I am Advocate Purity Kmbaabu, a licensed advocate of the High Court of Kenya. In this article, I want to do something I consider essential public service: walk you through the specific categories of documents that you — whether you are an individual, a small trader, a corporate executive, a landlord, or a business owner — should never, under any circumstances, sign without first having a qualified lawyer review them.
Many of these documents look straightforward. Some are short. Some come with reassuring words like "standard form" or "this is what everyone signs." Do not be misled. There is no such thing as a legally harmless document. Every document you sign creates rights and obligations — and the question is only whether those rights and obligations are yours, or the other party's.

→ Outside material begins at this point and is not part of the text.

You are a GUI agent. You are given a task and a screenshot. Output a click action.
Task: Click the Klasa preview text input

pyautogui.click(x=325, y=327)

A lawyer's document review typically costs a fraction of what it saves. A Sale Agreement review that costs KSh 10,000 in professional fees may prevent the loss of a KSh 5 million property. A tenancy agreement review that takes two hours may save you from a three-year landlord-tenant dispute. An employment contract review may be the difference between enforceability and unenforceable restraint-of-trade clauses that lock you out of your own industry.

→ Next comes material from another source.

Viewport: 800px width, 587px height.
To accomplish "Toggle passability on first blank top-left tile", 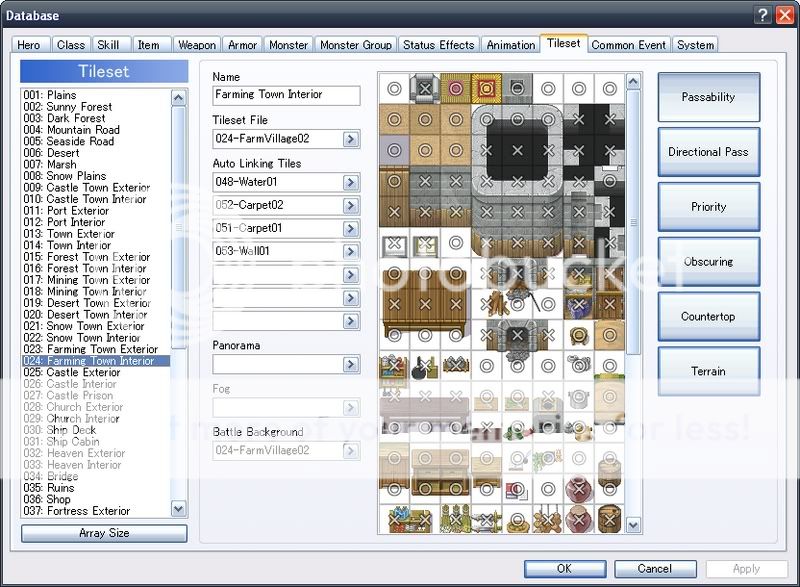I will [394, 88].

The question is never whether you can afford a lawyer. It is whether you can afford not to have one.
01Property & Real Estate Documents
Property transactions involve some of the largest sums of money most people will ever commit — and some of the most legally complex documentation in Kenyan law. The Land Registration Act, 2012, the Land Act, 2012, the Land Control Act (Cap. 302), the Stamp Duty Act (Cap. 480), and the Registration of Titles Act all converge in a single property transaction. Every document in this category carries serious legal consequence.
- Sale Agreements (Agreement for Sale of Land / Property)Governs the entire property purchase — deposit terms, completion date, conditions precedent, title warranties, and what happens if either party defaults. A poorly drafted Sale Agreement can result in total forfeiture of your deposit, an unenforceable purchase, or exposure to a specific performance suit. Must comply with the Law of Contract Act and Land Registration Act requirements.
- Transfer of Land (Form LRA 1)The statutory instrument under the Land Registration Act that transfers legal ownership. Any error in the Transfer — names, parcel numbers, consideration, or execution — can invalidate registration. Only a licensed advocate can properly prepare and lodge this document.
- Lease Agreements (Commercial & Residential)Commercial leases under the Landlord and Tenant (Shops, Hotels and Catering Establishments) Act, 1965 carry specific statutory rights and protections. Residential leases under the Rent Restrictions Act and the Land Act have their own framework. Clauses around rent escalation, dilapidations, subletting, forfeiture, and termination can be devastating if misunderstood or absent.
- Tenancy Agreements (Short-Term Residential)Even a one-page tenancy agreement is a legally binding contract. It determines your rights regarding security deposits, notice periods, early termination, rent increases, and liability for repairs and damage. Landlords and tenants both routinely lose disputes because their agreement was silent on these critical points.
- Offer Letters / Letters of Intent for PropertyIn Kenya, an Offer Letter signed with a deposit payment may constitute a binding contract even before a formal Sale Agreement is executed, depending on its terms. Having a lawyer review — or draft — this letter before it is signed or deposit paid is essential.
- Mortgage / Charge DocumentsA charge over your property secures a lender's interest and grants them the power of sale if you default. The terms — interest rates, redemption penalties, acceleration clauses, and events of default — must be understood before any property is charged as security.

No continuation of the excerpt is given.